Pam Grier plays Coffy, a nurse who goes on a murderous rampage after her sister overdoses on drugs supplied by a “pusher” who knows that Coffy is sending her money. From the opening scene, where Coffy pulls a severely-sawed-off shotgun out of her macramé purse to blast a big-time drug dealer to hell, the frantic pace never lets up until the bitter, seething end.

After making her first “hit”, Coffy’s vengeance is further stoked when her do-good cop friend is taken out by the dirty dealers for not accepting a payoff. Coffy blows her top and takes some time off work to really go for the jugular, working her way through the city’s drug cartel by posing as a Jamaican hooker named “Mystique”. It’s not hard–she gets the vital information in a hilarious scene involving a woman named Priscilla, whose “old man,” Harriet, turns out to be more than Coffy bargained for.

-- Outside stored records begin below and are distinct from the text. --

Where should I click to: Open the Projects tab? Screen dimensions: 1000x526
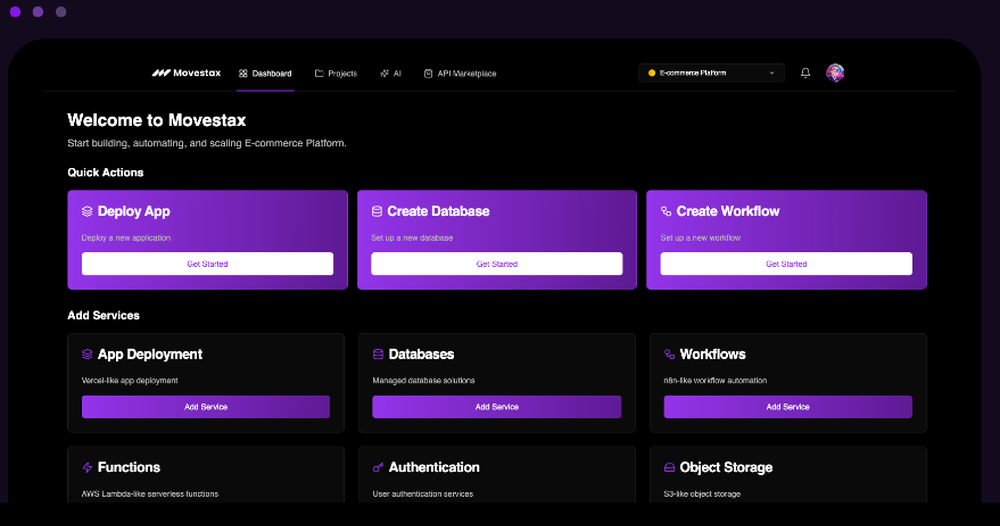(336, 74)
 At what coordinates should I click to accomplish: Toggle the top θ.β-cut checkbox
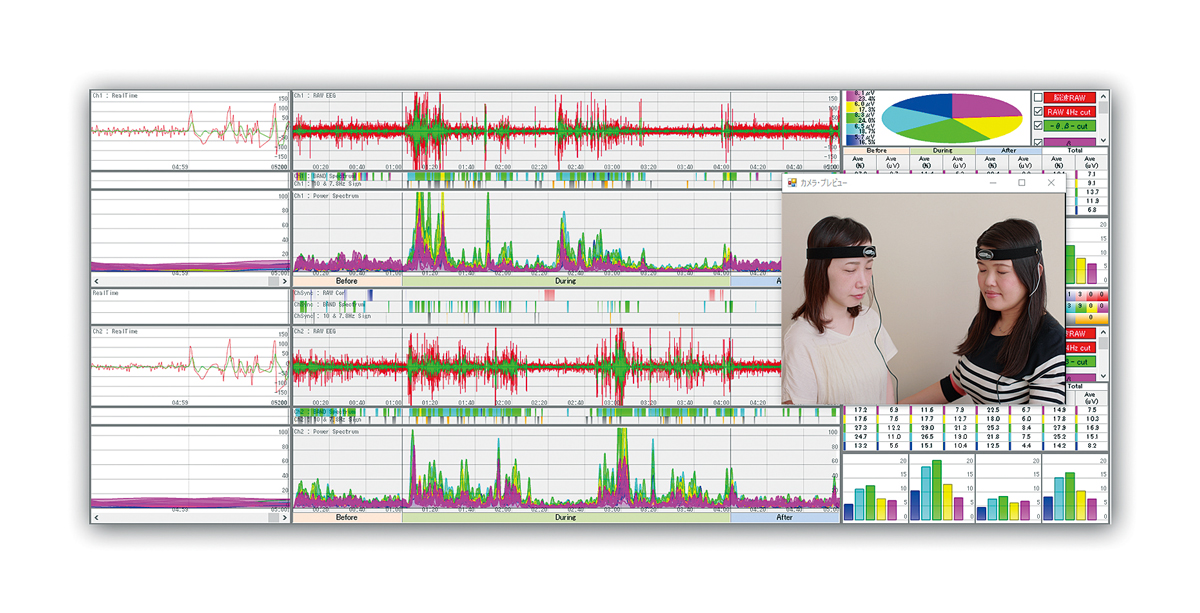pos(1037,126)
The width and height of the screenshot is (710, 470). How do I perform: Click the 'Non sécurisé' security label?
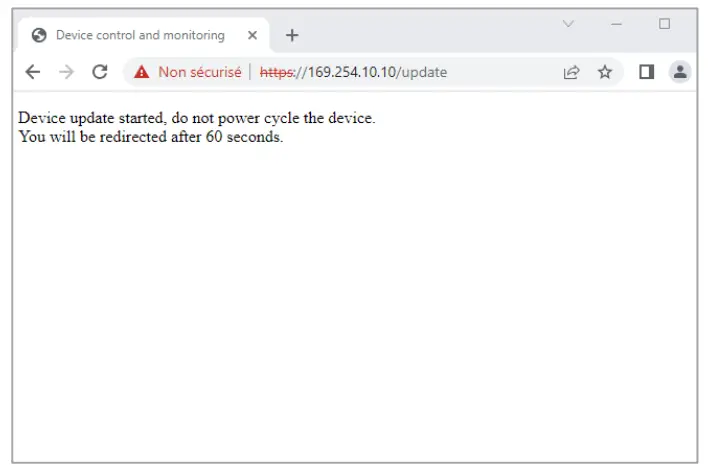199,72
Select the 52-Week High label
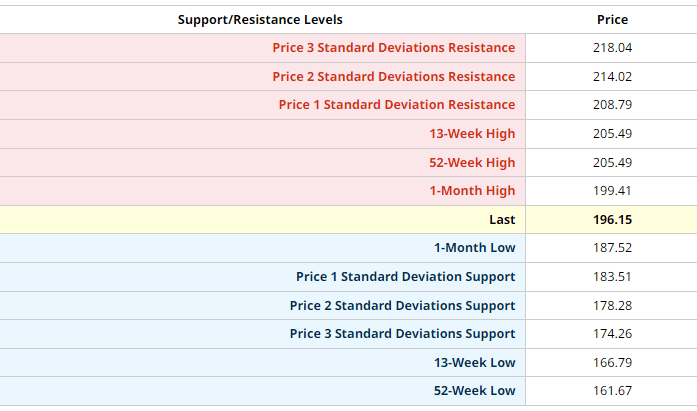The image size is (697, 411). (472, 163)
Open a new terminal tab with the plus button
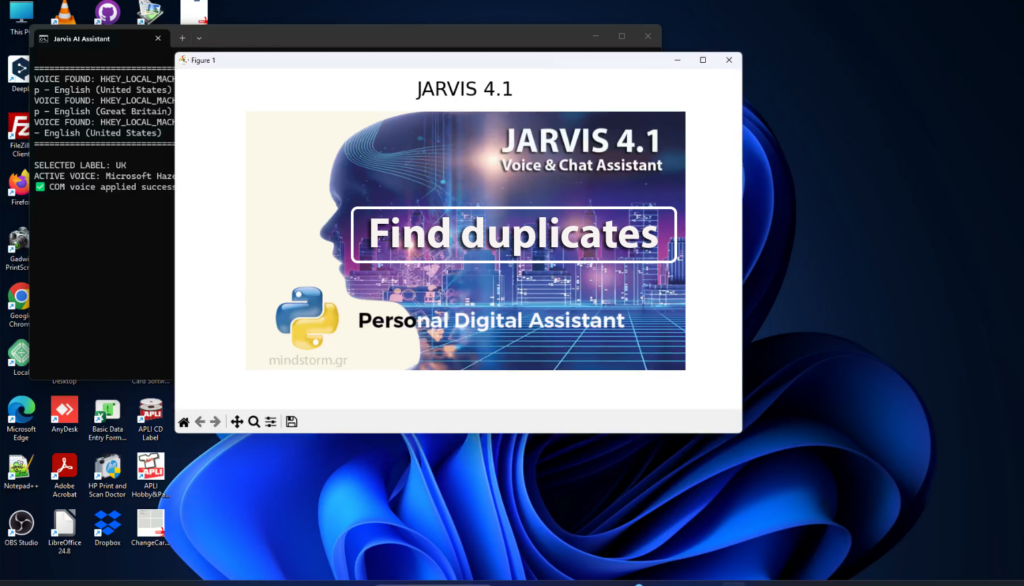 pos(181,37)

The genius in the film is in the way that Coffy manages to manipulate her way through all of these scenarios. Even the hardest criminals are putty in her hands, and she never looks more beautiful than when she is covered in scratches, grime, and wielding a shotgun. She has a seemingly endless bag of tricks, several of which involve weapons hidden in her astonishing afro. She’s comfortable around a gun, but she’ll use any old thing lying around to wreak her vengeance: a broken wine bottle, a hypodermic needle full of dope, a makeshift shiv, even a convenient rock lying on the side of the road.

By the time the climax rolls around, the film has become deliriously exciting, building continuously upwards until you think it might collapse in on itself. But it doesn’t. “Coffy” stands tall, even over the strains of a closing song that tells us “Revenge is a virtue.” This film is nearly perfect in every way.